I get an error because I started some of my tag names with an * and then your script tries to save a json file that includes the tag name but that's not a valid character for a filename.
Thank Mihai, this is great!
Fixed my problem ... Changed this line ...

stream_file_name = base.paths.stream_id_to_file_name(stream_id) + '.json'

to this ...

stream_file_name = filter(str.isalnum, base.paths.stream_id_to_file_name(stream_id).encode('ascii','ignore')) + '.json'
@Ryan: Thanks for noticing that. I've incorporated something along the lines of your fix in https://github.com/mihaip/readerisdead/commit/41aa1838a962e2f550693858590fb285baea15d7. The use of the query_params to url_to_file_name is to that file names are unique. Otherwise with your code, if you have tag names with only non-ASCII characters, they will all end up with the same filename, and thus clobber each other.
Thanks Mihal - I'll install 2.7.3 and see if I still get the error.

Anyone else still able to access Google Reader? I can but I would have thought it have nedded by now.

Also my Takeout is telling me that I'll be able to download the files until 7 July.
Reader Archive sorted! 3.3 GB downloaded! Will definitely donnate zip to ArchiveTeam.

However, tried to run archive-feed and got this:

Traceback (most recent call last):
File "bin/../feed_archive/feed_archive.py", line 257, in
main()
File "bin/../feed_archive/feed_archive.py", line 66, in main
base.paths.normalize(args.opml_file))
File "bin/../feed_archive/feed_archive.py", line 218, in extract_feed_urls_from_opml_file
tree = ET.parse(opml_file_path)
File "", line 62, in parse
File "", line 26, in parse
IOError: [Errno 2] No such file or directory: '/Users/dpecotic/Downloads/feeds.opml'

Any ideas why I'm getting this error anyone? Do I even need the feed archive if I've got the rest?
Thanks Mihai for creating these scripts. I still haven't managed to get the browser bit going but I may dive into the code and look around if I find the time.
Maybe I still have a little more time to run this archive. I'm getting this error:

File "reader_archive\reader_archive.py", line 389
except urllib2.HTTPError, e:
^
SyntaxError: invalid syntax

Any ideas? :P
FYI to the group - this does not work with Python 3.3.2 on Windows. Otherwise, it's awesome! :)
Yep - that was my problem with the urllib2 error. I was using Python 3.x. I'm now using 2.7 and it's working perfectly. Or rather, at least so far. 6GB so far, and still going strong. :)
I had Python 3.3, switched to 2.7, but still can't make it work on Windows 7.

No matter what I type, it gives me "SyntaxError: unexpected character after line continuation character"

Thank you all in advance for any help!
I'm encountering a vexing problem -- the script runs okay, but seems to just... stop, before it grabs all 120 content streams. And it seems random. First it stopped with 9 streams left, then with 5, then with 35. There's no error message or anything -- it just stops updating.

More troublingly, the folder size of the most complete version is only ~100-200 MB, whereas others I've heard from with similarly sized Reader histories clock in closer to a gigabyte.

Is there something wrong?

[Provided data]
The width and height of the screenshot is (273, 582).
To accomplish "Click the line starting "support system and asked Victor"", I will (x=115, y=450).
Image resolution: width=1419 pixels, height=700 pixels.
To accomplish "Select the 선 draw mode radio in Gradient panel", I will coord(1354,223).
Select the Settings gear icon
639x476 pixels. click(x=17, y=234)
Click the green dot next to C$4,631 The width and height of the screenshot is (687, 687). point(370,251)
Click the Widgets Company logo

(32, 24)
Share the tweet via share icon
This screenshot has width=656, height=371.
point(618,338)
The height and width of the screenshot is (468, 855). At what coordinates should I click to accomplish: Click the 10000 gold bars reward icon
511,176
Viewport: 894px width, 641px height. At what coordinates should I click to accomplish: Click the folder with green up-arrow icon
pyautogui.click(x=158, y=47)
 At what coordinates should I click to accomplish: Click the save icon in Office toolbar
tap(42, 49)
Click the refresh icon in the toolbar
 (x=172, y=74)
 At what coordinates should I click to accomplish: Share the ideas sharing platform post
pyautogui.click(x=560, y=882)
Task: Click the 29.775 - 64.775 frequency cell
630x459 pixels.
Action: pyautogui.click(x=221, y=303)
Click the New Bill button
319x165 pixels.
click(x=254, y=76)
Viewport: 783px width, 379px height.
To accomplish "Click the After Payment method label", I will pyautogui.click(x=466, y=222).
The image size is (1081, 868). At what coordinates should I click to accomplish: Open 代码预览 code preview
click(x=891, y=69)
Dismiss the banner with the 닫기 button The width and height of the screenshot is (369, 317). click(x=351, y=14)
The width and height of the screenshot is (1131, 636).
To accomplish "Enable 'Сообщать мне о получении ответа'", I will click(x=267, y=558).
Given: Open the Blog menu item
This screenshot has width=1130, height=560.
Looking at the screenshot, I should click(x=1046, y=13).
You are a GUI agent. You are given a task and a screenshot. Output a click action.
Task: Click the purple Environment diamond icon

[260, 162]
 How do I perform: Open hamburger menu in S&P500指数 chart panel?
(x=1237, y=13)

[Actions to take]
**1)** Rewrite the final part of the listing as a JSON list of strings, one string per line, leaving out blank lines. Begin at the line that contains "You are a GUI" and continue through the last line of the listing.
**2)** Extend the forum thread about archiving Google Reader with a script, picking up after its last post.

[Expected answers]
**1)**
[
  "You are a GUI agent. You are given a task and a screenshot. Output a click action.",
  "Task: Click the purple Environment diamond icon",
  "[260, 162]",
  " How do I perform: Open hamburger menu in S&P500指数 chart panel?",
  "(x=1237, y=13)"
]

**2)**
For reference, tried running it again just before posting my last comment. It went along at a good clip for about five minutes, loading a new feed with hundreds or thousands of items every couple of seconds, sometimes taking a minute or so to process large streams with ~250,000 items. But now, with only THREE STREAMS LEFT, it's been sitting there for 15 minutes with no indication of any activity. And I've got a solid web connection and plenty of memory left.

(I left it running all night twice, FWIW, so I don't think it's one particular stream taking longer.)

Does anyone know if the archive browser can load partial archives? I'd hate for all this downloaded data to be unusable because a glitch stopped it at 99% completion.
Ran it again. ONE. STREAM. LEFT. WHARGARBL.

It seems to save the big ones for last; most recent were 216K, 177K, 299K, and finally 647K items. Looking at task manager, Python is frozen at just over 500,200K memory usage. But that plus all other processes is less than half my available memory.

And now my lunch break is over, so Reader will likely be dead by the time I get home. Damn it.
Managed to make it work. Thanks for the app!

The link that got it done for me was https://news.ycombinator.com/item?id=5958188, which I got from "Anonymous"' June 28 comment above. So thank you too, whoever you are!

DavidP: You don't strictly need feed_archive if you're using reader_archive. feed_archive is meant to archive public feed content (I created it before I was aware of ArchiveTeam's efforts). reader_archive does all that, as well as private, user-specific data in your Reader account. As for the specific error that you were getting, it's because it can't find an OPML file at the path that you passed in. Are you sure that's where you downloaded it?
@Rhaomi: I've added more progress reporting with https://github.com/mihaip/readerisdead/commit/e727550369932747745b0c0518c7fa61550c88d9. The script doesn't leave the big ones for last (it tries to start them first actually), but since they take the longest, they usually end up being the long pole anyway.
Thanks, Mihai -- I tried running it again plugged directly into my router to avoid any WiFi issues and it seemed to do better -- it grabbed all the streams and then started fetching items at a decent pace. But then it locked up again, at 416,077 out of 1,549,057 items, with memory usage frozen at 392,100K.

I'll have to try the updated script -- hopefully it will run smoother (and I have time to complete it before they pull the plug!)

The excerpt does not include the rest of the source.